1st Prime Minister of the Kingdom of Hungary
- In office 17 March – 2 October 1848
- Monarch: Ferdinand V
- Deputy: Bertalan Szemere
- Preceded by: Position established
- Succeeded by: Lajos Kossuth

Leader of the Opposition Party
- In office 15 March 1847 – 2 September 1848
- Preceded by: Position established
- Succeeded by: Lajos Kossuth

Personal details
- Born: 10 February 1807 Pozsony, Kingdom of Hungary, Austrian Empire (present-day Bratislava, Slovakia)
- Died: 6 October 1849 (aged 42) Pest, Kingdom of Hungary, Austrian Empire (present-day Budapest, Hungary)
- Cause of death: Execution by firing squad
- Resting place: Kerepesi Cemetery, Budapest
- Party: Opposition Party
- Spouse: Antónia Zichy de Zics et Vázsonykő
- Children: Amália Ilona Elemér

= Lajos Batthyány =

Hungarian politician (1807–1849)

Count Lajos Batthyány de Németújvár (/hu/; gróf németújvári Batthyány Lajos; 10 February 1807 – 6 October 1849) was the first Prime Minister of Hungary. He was born in Pozsony (modern-day Bratislava) on 10 February 1807, and was executed by firing squad in Pest on 6 October 1849, the same day as the 13 Martyrs of Arad.

==Career==
His father was Count József Sándor Batthyány von Német-Újvár (1777–1812), his mother Borbála Skerlecz de Lomnicza (1779–1834). He had an elder sister, Countess Amalia (who married, and divorced, Count Franz Oliver von Jenison-Walworth, and later then Count von Westerholt-Gysenberg. At an early age, he moved to Vienna with his mother and his brother after his parents' divorce. Batthyány had a private tutor, but his mother sent him to a boarding school and Batthyány rarely saw his mother again.

===Early years===
At the age of 16 Batthyány finished his studies at boarding school and attended the academy in Zagreb (now University of Zagreb, Croatia). In 1826 he took a tour of duty in Italy for four years, where he was promoted to lieutenant and got his law degree.

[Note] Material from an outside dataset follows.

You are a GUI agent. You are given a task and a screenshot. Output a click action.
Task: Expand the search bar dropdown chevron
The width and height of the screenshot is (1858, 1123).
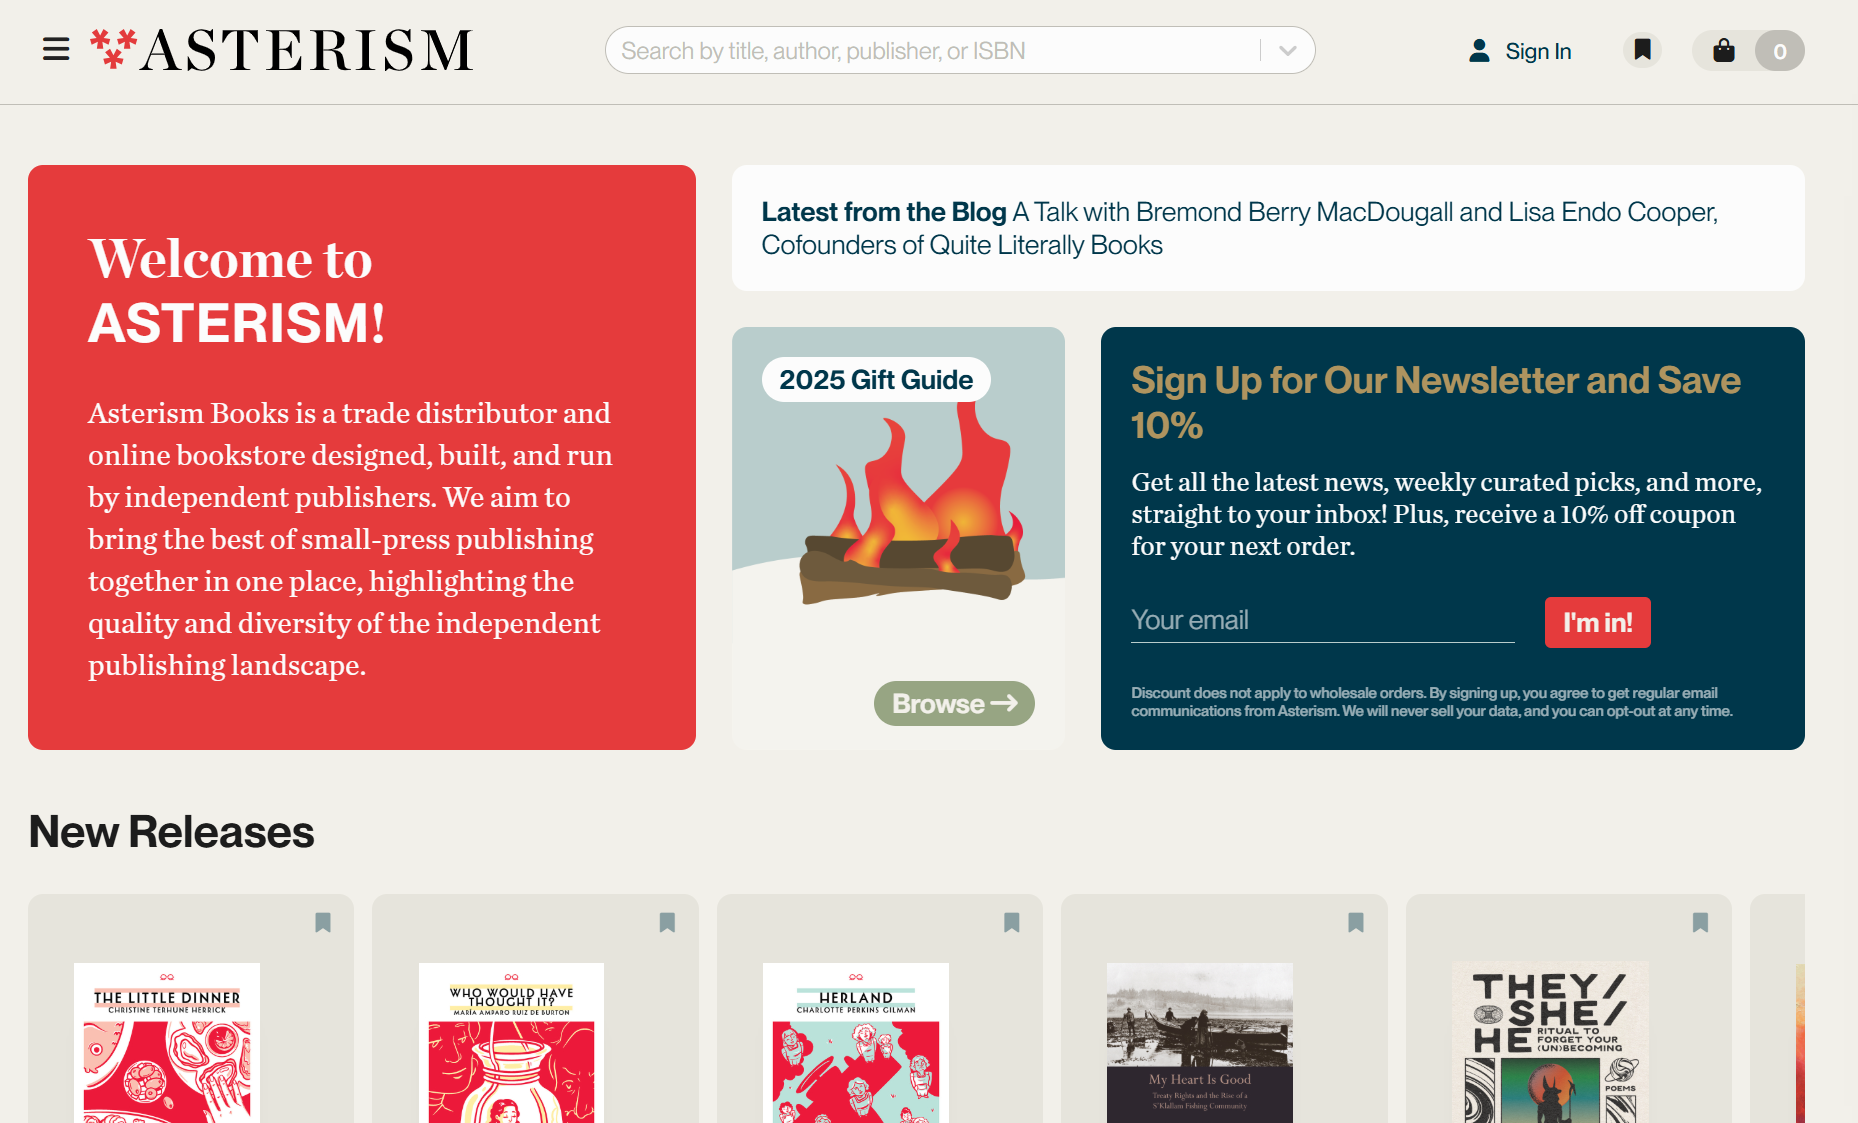click(x=1288, y=51)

In 1830 he became a hereditary peer in the Upper House in Hungary and took his seat in the Parliament, but at this time Battyhány was not a politician by nature.

In December 1834 he married Countess Antónia Zichy de Zich et Vásonkeő (daughter of Count Károly Zichy de Zich et Vásonkeő and Countess Antónia Batthyány von Német-Újvár). Their children were: Countess Amália Batthyány von Német-Újvár (1837–1922), Ilona Keglevich von Buzin (1842–1929) and Count Elemér Batthyány (1847–1932). Batthyány's friend said that Antónia (his wife) encouraged him to take on larger responsibilities in politics.

=== Batthyány, the Reform politician ===
Batthyány became more involved after the 1839–1840 diet in Pozsony and was the Leader of the Opposition. He drew up a reform plan for them. Batthyány advised employing stenographers to record verbatim the proceedings of the Upper House starting in 1840.

Batthyány agreed with István Széchenyi's views on economics and politics. At the beginning of the 1830s Batthyány was one of the people who promoted the breeding of race horses in Hungary. Later they expanded into other animal breeding and established the Association of Hungarian Economy. Batthyány, following Széchenyi, supported breeding silkworms: he planted more than 50,000 mulberry trees on his farm to cultivate them. The Vas shire county and the Economics Association of Szombathely were founded with Batthyány's help.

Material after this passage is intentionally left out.